___ EXTRACTED INFORMATION ___

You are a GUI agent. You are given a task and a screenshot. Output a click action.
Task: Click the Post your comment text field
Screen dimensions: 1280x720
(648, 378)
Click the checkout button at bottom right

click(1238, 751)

___

> BRIEF
Please make an exact copy of the lines from the one holding "Task: Click the Post your comment text field" through the final line of the records above, nothing more.

> YOUR RESPONSE
Task: Click the Post your comment text field
Screen dimensions: 1280x720
(648, 378)
Click the checkout button at bottom right

click(1238, 751)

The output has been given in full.